= Quoted text =
###
Now, here’s a new one for you.
A waiter in Mississippi was fired for refusing to wear his fake eye at work. Discrimination? I dunno. But this story strikes close to home.
Eye surgeons did all they could to restore my vision when retinopathy set in thirty years ago. One of my eyes is still intact, but the other one shrunk so much from the trauma of all those surgeries that I can’t hold that eyelid open. I wear a prosthesis in that eye.
Jared Ellis, a married father of two children, lost an eye five years ago in an accident. He told a reporter at news station WREG in Mississippi that he wore a prosthetic eye for a while, but it was so uncomfortable that it gave him headaches. Eventually he decided not to wear it at all.
I still remember the first time an oclularist (that’s what specialists who make fake eyes are called) spread open the lids to my poor shrunken eye and plopped the prosthesis in. “Okay,” she said. I could hear her wiping her hands on a paper towel. “It’s in.”
Intellectually I knew all along that the prosthesis was not meant to improve my eyesight. It was meant to improve my looks. But it felt so much like the contact lenses I used to wear. For one split-second, I expected to open my eyes, look in a mirror and see what I looked like with this new eye. I was disappointed.
“It looks great!” the ocularist exclaimed with pride. I faked a smile. The eyepiece felt weird at first, as if, well, as if there was something in my eye. I’ve become used to it now. It only bothers me when dust or grit gets in there. If that happens, I take it out, clean it with regular hand soap and water, and plop it back in. I try not to do this in public restrooms, though!
Last month Ellis told reporters he didn’t wear a prosthetic eye or eye patch when he interviewed for the restaurant job or at any time he worked there. He said there’d been no mention of complaints from customers about him, and that he enjoyed his work.
A month into the job, however, a manager took Ellis aside and told him the restaurant owners wanted him either to wear a prosthetic or an eyepatch. Ellis quit on the spot.
###
= Raw data =
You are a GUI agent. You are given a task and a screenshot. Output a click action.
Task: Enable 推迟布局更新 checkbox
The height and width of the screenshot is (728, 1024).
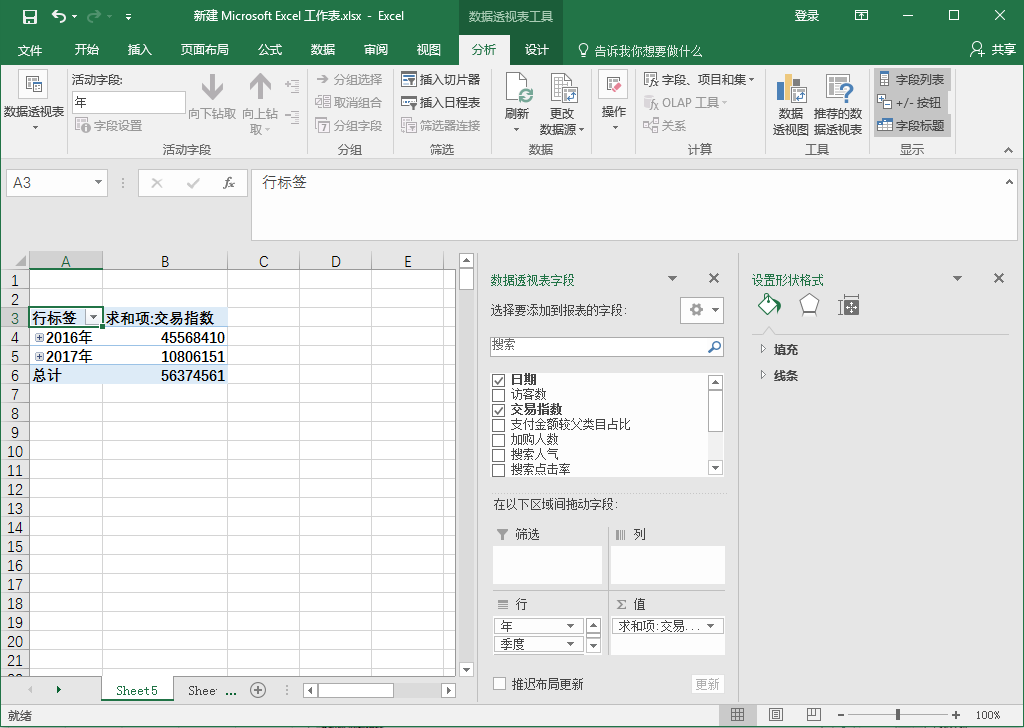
###
= Given instruction A =
In the prosthetic-eye article, what did the manager say the restaurant owners wanted Ellis to do?
= Given instruction B =
Extract the passage of the prosthetic-eye article starting at "A waiter in" and ending at "wear it at all.", copying it word for word.

= Written answer A =
Wear either a prosthetic or an eyepatch.

= Written answer B =
A waiter in Mississippi was fired for refusing to wear his fake eye at work. Discrimination? I dunno. But this story strikes close to home.
Eye surgeons did all they could to restore my vision when retinopathy set in thirty years ago. One of my eyes is still intact, but the other one shrunk so much from the trauma of all those surgeries that I can’t hold that eyelid open. I wear a prosthesis in that eye.
Jared Ellis, a married father of two children, lost an eye five years ago in an accident. He told a reporter at news station WREG in Mississippi that he wore a prosthetic eye for a while, but it was so uncomfortable that it gave him headaches. Eventually he decided not to wear it at all.